Saved data entries
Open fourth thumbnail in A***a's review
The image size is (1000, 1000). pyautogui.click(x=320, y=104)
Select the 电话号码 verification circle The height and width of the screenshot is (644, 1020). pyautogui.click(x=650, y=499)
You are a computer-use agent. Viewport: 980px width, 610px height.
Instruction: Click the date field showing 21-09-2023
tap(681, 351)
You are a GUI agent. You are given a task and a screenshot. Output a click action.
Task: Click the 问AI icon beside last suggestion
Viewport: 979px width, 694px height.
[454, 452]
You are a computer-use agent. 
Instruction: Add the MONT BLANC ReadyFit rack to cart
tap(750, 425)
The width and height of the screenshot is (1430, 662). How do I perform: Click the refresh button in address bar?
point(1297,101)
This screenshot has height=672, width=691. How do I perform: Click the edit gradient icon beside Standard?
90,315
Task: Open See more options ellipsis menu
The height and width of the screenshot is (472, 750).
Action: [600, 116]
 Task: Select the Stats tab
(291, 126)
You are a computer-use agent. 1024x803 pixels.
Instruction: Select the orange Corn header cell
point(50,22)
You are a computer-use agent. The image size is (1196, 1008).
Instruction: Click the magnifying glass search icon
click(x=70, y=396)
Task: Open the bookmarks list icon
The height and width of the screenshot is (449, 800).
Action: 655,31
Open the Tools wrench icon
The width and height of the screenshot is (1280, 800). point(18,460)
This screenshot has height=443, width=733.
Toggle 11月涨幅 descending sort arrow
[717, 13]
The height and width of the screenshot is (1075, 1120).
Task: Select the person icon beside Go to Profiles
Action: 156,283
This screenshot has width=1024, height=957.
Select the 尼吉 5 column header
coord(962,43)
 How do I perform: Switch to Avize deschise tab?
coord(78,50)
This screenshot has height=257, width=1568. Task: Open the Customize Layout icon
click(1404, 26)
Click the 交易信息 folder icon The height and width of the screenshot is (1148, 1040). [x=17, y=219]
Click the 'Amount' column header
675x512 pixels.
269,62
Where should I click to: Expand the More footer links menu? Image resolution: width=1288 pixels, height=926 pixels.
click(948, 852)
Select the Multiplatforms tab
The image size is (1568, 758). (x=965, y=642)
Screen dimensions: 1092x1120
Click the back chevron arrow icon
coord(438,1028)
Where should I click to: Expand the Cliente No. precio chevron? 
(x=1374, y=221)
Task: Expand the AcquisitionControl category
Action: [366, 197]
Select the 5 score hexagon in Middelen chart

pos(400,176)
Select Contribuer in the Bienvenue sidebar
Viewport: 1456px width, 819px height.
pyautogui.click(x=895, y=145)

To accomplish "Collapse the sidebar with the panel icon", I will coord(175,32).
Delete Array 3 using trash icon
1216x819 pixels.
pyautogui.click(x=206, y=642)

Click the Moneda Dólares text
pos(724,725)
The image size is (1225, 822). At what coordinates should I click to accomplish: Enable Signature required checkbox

- Exercise
Leave out every line before the one containing "675x512 pixels.". Transcribe that line and all lines after it through the end of the data above, exactly.

- Answer to this task
675x512 pixels.
269,62
Where should I click to: Expand the More footer links menu? Image resolution: width=1288 pixels, height=926 pixels.
click(948, 852)
Select the Multiplatforms tab
The image size is (1568, 758). (x=965, y=642)
Screen dimensions: 1092x1120
Click the back chevron arrow icon
coord(438,1028)
Where should I click to: Expand the Cliente No. precio chevron? 
(x=1374, y=221)
Task: Expand the AcquisitionControl category
Action: [366, 197]
Select the 5 score hexagon in Middelen chart

pos(400,176)
Select Contribuer in the Bienvenue sidebar
Viewport: 1456px width, 819px height.
pyautogui.click(x=895, y=145)

To accomplish "Collapse the sidebar with the panel icon", I will coord(175,32).
Delete Array 3 using trash icon
1216x819 pixels.
pyautogui.click(x=206, y=642)

Click the Moneda Dólares text
pos(724,725)
The image size is (1225, 822). At what coordinates should I click to accomplish: Enable Signature required checkbox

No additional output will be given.